4. Verteilungsformen von Verantwortlichkeiten bei Shared Leadership
Danach geht es an die Verteilung der Verantwortlichkeiten. Diese können sowohl 50:50 aufgeteilt werden als auch 60:80 oder 100:100. Bei 50:50 etwa ist jeder Beteiligte zu 50 Prozent für die Erledigung einer Aufgabe zuständig. Das ist etwa dann der Fall, wenn es auf das Zusammenspiel verschiedener Fähigkeiten ankommt, wenn etwa der Programmierer den technischen Part für das Erstellen einer Website übernimmt und der Texter den Content erledigt. 100:100 etwa ist dann die gleichwertige volle 100-%-Verantwortung auf zwei oder mehreren Schultern, wenn sich Mitarbeiter gleichwertig für das Gelingen jeder für ein Projekt nötigen Einzelaufgabe verantworten und möglicherweise etwa beim Job-Sharing gegenseitig vertreten.
5. Gemeinsam Shared Leadership leben, denn Erfolg wächst aus Akzeptanz im Team
Shared Leadership kann nur dann funktionieren, wenn alle im Team die neuen Führungskräfte akzeptieren und wertschätzen. Shared Leadership kann auch heißen, dass Sie basisdemokratische Entscheidungen anerkennen und damit alle Beteiligten ins Boot holen. Dafür ist es unabdingbar, dass stets Raum für offene Gespräche gegeben ist, damit Unklarheiten gemeinsam geklärt werden können. Es muss klar kommuniziert werden, welches Ziel Sie mit der Shared Leadership verfolgen und wie sie dieses Ziel erreichen wollen. Ein Mehraufwand, der sich am Ende aber auszahlt, denn flachere Hierarchien und kürzere Entscheidungswege führen zu einer größeren Flexibilität im Arbeitsalltag, zu mehr Spielraum für neue Ideen. Bestenfalls kann es sogar dazu führen, dass Ihre Mitarbeiter über sich hinauswachsen können. Das setzt voraus, dass Vorgesetzte beim Teilen ihrer Verantwortung nicht auf das klassische No-Go beim Thema Shared Leadership verfallen: Unangenehme Aufgaben und Entscheidungen einfach zu delegieren. So ein Vorgehen kann die Stimmung im Team gehörig verschlechtern und sich auf lange Sicht sogar negativ auf das Betriebsklima auswirken. Um diesen Fall gar nicht erst vorkommen zu lassen, eignen sich Spielregeln, die gemeinsam im Team festgelegt werden. Die Macht dieser Regeln erleben wir bei unseren Beratungsprojekten bei nahezu allen unseren Kunden.

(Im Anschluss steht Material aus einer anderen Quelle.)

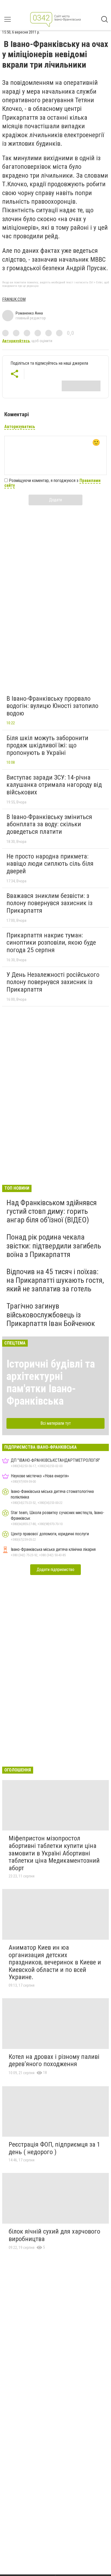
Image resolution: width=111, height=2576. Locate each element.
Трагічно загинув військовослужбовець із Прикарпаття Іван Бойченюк (50, 1315)
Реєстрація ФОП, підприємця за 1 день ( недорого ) (54, 2148)
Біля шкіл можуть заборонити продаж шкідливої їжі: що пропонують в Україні (47, 745)
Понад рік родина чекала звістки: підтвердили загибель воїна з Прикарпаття (53, 1246)
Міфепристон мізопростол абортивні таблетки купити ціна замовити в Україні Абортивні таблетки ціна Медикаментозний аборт (54, 1853)
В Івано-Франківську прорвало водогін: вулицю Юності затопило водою (52, 706)
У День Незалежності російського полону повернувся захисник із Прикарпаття (52, 982)
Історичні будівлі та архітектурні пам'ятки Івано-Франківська (50, 1382)
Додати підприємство (55, 1569)
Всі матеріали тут (55, 1423)
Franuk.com (14, 299)
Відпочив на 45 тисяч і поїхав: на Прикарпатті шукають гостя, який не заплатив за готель (55, 1280)
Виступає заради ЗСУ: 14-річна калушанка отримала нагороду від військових (54, 785)
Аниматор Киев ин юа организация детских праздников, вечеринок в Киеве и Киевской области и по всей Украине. (55, 1962)
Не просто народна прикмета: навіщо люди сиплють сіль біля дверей (49, 864)
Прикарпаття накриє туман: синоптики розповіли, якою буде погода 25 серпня (51, 942)
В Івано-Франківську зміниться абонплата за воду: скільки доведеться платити (49, 824)
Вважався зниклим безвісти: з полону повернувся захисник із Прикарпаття (49, 903)
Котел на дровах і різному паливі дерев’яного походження (54, 2060)
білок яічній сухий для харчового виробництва (54, 2235)
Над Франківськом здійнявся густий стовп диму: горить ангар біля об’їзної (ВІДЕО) (51, 1211)
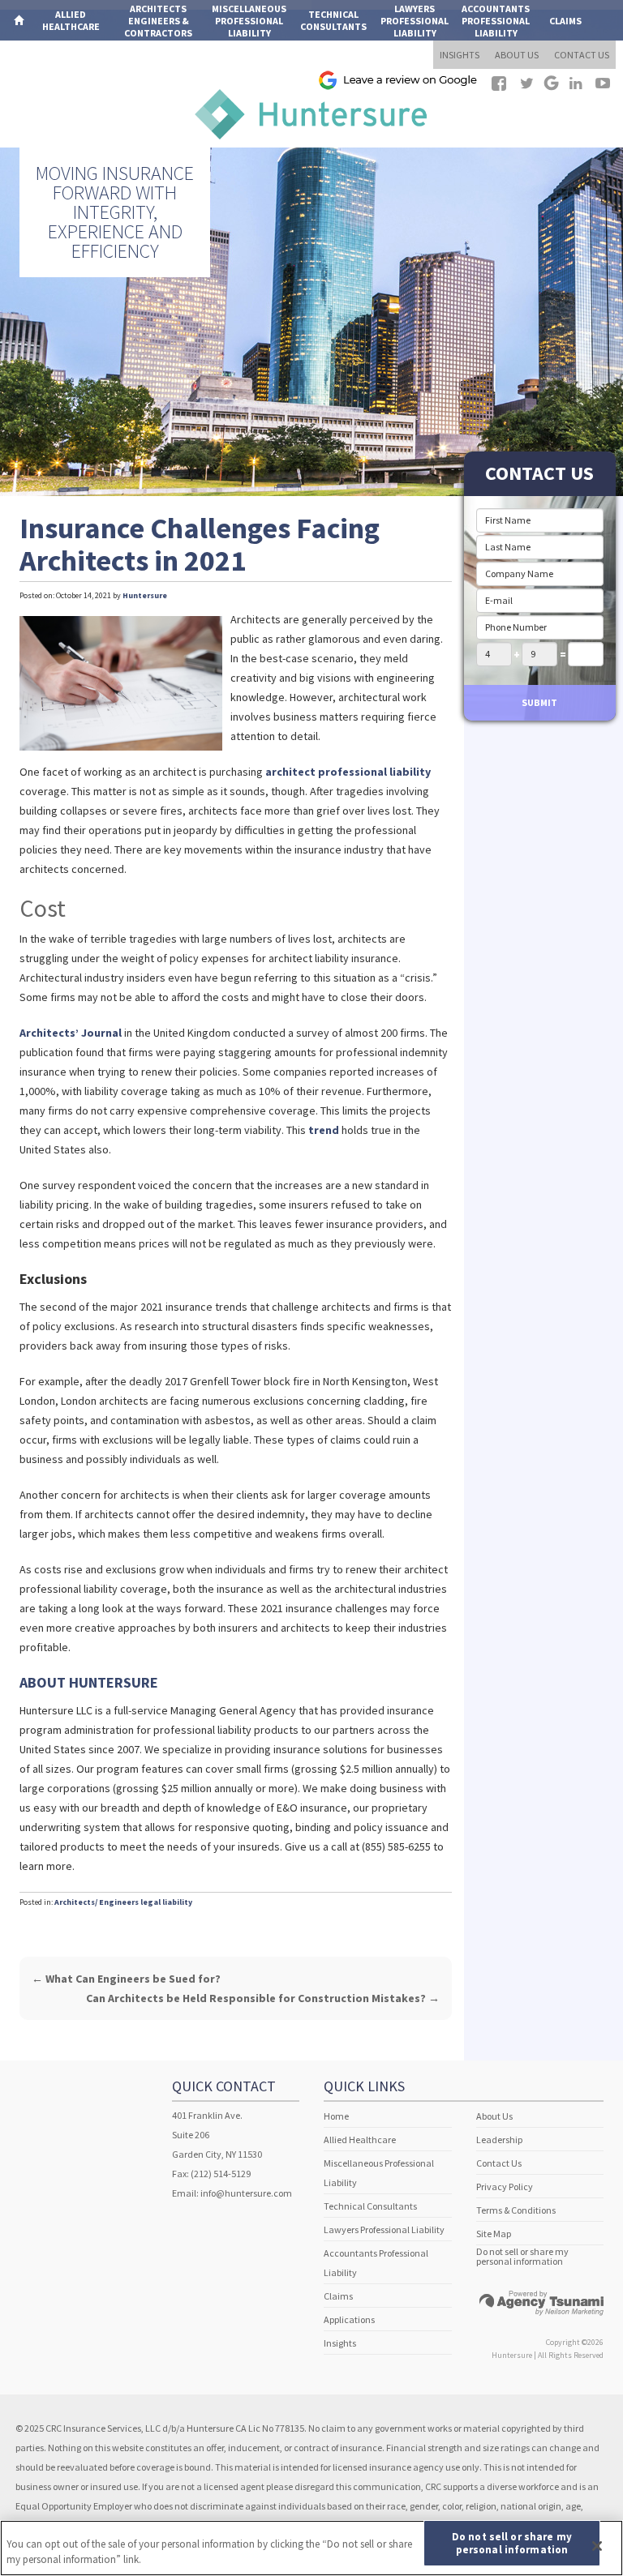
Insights (340, 2343)
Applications (46, 61)
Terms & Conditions (516, 2210)
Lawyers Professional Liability (384, 2229)
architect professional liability (348, 771)
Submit (539, 702)
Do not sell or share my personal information (522, 2256)
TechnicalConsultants (333, 20)
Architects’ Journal (70, 1032)
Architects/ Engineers (96, 1902)
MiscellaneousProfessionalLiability (249, 20)
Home (336, 2116)
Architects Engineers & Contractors (158, 20)
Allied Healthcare (360, 2139)
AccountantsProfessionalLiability (496, 20)
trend (323, 1130)
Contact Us (499, 2163)
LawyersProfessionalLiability (414, 20)
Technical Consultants (370, 2206)
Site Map (493, 2233)
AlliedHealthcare (71, 20)
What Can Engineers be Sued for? (126, 1978)
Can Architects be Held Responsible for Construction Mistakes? (263, 1998)
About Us (494, 2116)
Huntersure (144, 595)
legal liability (166, 1902)
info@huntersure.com (246, 2193)
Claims (565, 21)
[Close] (597, 2546)
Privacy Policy (504, 2186)
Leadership (499, 2139)
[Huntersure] (311, 112)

6. Vor- und Nachteile der Shared Leadership im Überblick
Zusammenfassend lässt sich feststellen, dass Shared Leadership Unternehmen die Möglichkeit eröffnet, in einer immer komplexeren und vernetzteren Welt mit stets steigender Anforderung an Führungskräfte wieder flexibler Entscheidungen zu treffen.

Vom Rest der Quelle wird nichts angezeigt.